Rehab owner spared prison
CONNECTICUT — The executive of a large nursing home chain averted a prison sentence after cooperating with prosecutors in the felony trial of former Gov. John G. Rowland (R).
Instead, Brian Foley, owner of Apple Rehab, received three years of probation, the first three months of which he must serve at a halfway house, and a $30,000 fine. He was convicted of misdemeanor conspiracy charges by skirting campaign finance laws and concealing the fact that he paid Rowland $5,000 a month for trying to help Foley's wife win a seat in Congress, the Hartford-Courant reported. Foley earlier had claimed the fee was paid to Rowland for consulting on his nursing home business.
Lisa Wilson-Foley, who ran an unsuccessful 2012 campaign in the state's 5th Congressional District, pled guilty to misdemeanor conspiracy charges and is awaiting sentencing. Rowland was convicted of conspiring to conceal his consulting salary from federal election regulators, and is awaiting sentencing.
Commission seeks better care
PENNSYLVANIA — A high-level legislative commission report is recommending a series of measures to improve the state's long-term services and supports system, including streamlining program eligibility, uniform assessments and possible rate modifications in the coming year.
Gov. Tom Corbett (R), who appointed the Long-Term Care Commission in early 2014 under the Healthy Pennsylvania initiative, praised the work of the commission for identifying ways to improve the quality of care for the aging and disabled. The state has the fourth-highest percentages of residents 60 and over, and nearly 2 million others with physical disabilities.
Among the report's recommendations are improving care coordination, service delivery and adopting uniform assessment methods designed to improve quality and outcomes.
Industry wants $200M hike
MINNESOTA — Medicaid shortfalls are being blamed for nursing home closures, while the eldercare industry is seeking an immediate $200 million funding boost as part of a long-range proposed overhaul of the reimbursement system.
The funding request couldn't come at a better time. The state boasts a $1 billion budget surplus, according to published reports. Nursing homes received a $30 million rate increase just last session.
Among the proposals offered by Care Providers of Minnesota are worker benefits including better health insurance options and higher pay for nurses.
Disability hotline available
TEXAS — The state's Department of Aging and Disability Services established a new toll-free hotline that promises to connect the elderly and disabled to needed services.
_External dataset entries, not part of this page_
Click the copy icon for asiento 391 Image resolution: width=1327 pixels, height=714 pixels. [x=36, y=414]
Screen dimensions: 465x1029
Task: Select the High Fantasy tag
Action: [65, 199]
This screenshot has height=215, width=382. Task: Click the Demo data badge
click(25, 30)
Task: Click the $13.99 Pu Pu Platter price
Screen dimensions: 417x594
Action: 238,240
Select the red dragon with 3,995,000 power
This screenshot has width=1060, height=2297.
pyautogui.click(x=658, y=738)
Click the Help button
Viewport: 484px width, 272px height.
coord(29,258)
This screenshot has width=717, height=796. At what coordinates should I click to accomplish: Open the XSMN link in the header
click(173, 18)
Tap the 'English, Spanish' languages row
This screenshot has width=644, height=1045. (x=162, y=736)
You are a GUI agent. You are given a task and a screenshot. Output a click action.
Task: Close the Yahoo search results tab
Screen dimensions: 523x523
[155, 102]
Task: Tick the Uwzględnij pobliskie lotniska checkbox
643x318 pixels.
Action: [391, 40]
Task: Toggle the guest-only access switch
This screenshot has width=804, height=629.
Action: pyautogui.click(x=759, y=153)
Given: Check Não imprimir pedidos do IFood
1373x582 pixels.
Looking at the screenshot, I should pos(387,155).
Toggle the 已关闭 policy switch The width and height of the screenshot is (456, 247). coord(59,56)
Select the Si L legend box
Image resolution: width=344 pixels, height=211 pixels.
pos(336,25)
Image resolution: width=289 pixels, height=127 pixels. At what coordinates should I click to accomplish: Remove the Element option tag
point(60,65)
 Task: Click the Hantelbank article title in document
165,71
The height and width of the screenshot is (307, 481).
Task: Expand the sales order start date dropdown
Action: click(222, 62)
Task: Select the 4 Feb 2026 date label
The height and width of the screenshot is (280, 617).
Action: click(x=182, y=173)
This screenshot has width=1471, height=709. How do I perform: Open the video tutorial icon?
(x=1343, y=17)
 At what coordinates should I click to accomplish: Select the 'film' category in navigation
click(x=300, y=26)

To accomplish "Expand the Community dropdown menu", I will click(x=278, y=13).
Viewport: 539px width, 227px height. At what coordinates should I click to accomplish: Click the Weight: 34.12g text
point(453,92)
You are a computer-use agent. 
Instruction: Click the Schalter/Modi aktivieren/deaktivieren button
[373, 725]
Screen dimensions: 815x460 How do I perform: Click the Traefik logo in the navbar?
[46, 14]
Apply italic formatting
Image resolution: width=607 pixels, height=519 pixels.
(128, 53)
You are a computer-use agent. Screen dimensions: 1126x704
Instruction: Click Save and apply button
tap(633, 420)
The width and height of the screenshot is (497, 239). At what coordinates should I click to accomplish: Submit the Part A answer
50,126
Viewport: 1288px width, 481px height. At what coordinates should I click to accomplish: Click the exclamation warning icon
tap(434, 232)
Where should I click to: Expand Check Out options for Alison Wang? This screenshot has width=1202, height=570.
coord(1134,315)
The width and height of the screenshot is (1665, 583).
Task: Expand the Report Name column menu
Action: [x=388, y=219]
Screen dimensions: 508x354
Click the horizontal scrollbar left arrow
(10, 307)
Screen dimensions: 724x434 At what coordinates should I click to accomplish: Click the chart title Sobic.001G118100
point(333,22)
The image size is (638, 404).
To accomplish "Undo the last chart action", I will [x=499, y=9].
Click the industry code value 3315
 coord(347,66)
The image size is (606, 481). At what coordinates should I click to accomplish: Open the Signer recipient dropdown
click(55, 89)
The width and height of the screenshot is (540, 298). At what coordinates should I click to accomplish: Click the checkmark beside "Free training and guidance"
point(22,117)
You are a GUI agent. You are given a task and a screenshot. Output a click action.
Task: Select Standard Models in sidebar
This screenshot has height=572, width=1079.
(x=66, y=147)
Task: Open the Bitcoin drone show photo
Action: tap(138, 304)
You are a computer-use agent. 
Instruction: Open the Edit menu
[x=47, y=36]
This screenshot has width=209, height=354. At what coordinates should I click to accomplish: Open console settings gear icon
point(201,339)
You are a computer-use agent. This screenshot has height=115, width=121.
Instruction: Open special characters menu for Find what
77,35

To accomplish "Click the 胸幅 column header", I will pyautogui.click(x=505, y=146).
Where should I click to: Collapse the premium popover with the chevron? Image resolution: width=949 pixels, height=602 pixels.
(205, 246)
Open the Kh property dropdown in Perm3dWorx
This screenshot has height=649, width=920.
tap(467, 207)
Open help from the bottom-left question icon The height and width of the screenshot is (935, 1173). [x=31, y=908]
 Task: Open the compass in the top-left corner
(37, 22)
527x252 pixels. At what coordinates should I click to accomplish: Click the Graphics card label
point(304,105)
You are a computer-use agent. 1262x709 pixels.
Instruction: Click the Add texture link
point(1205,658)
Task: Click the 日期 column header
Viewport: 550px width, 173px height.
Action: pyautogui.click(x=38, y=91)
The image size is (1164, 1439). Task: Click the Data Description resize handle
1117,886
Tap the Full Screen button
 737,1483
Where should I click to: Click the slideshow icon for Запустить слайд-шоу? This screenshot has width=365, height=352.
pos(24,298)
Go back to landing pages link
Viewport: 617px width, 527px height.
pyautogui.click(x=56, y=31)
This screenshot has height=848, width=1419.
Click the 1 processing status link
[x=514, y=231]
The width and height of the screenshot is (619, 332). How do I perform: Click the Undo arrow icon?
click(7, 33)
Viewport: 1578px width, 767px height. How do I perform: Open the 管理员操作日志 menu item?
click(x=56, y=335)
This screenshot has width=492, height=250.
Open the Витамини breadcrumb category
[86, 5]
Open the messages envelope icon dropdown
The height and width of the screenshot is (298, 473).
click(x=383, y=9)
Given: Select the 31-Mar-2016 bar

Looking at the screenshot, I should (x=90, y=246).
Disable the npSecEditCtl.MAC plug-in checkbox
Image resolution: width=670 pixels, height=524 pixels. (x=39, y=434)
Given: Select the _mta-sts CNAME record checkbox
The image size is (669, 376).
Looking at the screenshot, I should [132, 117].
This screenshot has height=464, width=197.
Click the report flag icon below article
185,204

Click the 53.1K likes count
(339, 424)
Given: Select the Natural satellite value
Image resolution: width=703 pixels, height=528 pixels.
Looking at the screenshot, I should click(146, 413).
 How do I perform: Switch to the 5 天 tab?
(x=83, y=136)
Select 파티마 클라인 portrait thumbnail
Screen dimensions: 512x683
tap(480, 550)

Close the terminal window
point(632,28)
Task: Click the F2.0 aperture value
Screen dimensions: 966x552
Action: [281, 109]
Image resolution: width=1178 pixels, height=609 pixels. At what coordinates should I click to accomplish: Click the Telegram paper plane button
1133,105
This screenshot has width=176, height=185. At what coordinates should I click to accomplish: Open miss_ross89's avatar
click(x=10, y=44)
Agency officials hope the hotline (855-937-2372) will promote greater access to the agency's services. Spokeswoman Melissa Gale said the hotline will be staffed by trained professionals who can tell callers what services are available in the area and even enroll them in certain services, including nursing, hospice care, personal care, housekeeping or respite care.
Callers are routed to someone in the nearest DADS resource center. Once eligibility is determined and verified, the agency will connect callers.